# REQUIREMENT
Could you return only the lines that run from the line with "Task: Click the 'Tracking Level' heading" through the final line of the data, exactly as they stand?

- Opening Delimiter -

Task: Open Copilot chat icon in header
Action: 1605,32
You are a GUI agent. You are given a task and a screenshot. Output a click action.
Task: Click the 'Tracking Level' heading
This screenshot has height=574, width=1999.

- Closing Delimiter -

# RESULT OF THIS EXERCISE
Task: Click the 'Tracking Level' heading
This screenshot has height=574, width=1999.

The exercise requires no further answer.